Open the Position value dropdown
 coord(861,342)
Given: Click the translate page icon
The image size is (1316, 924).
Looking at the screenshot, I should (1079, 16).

━━━━━━━━━━━━━━━━━━━━

Format as a JSON list of strings the lines running from the line containing "Given: Click the translate page icon" through the end of the entries, one string per line and blank lines left out.

• Full solution:
[
  "Given: Click the translate page icon",
  "The image size is (1316, 924).",
  "Looking at the screenshot, I should (1079, 16)."
]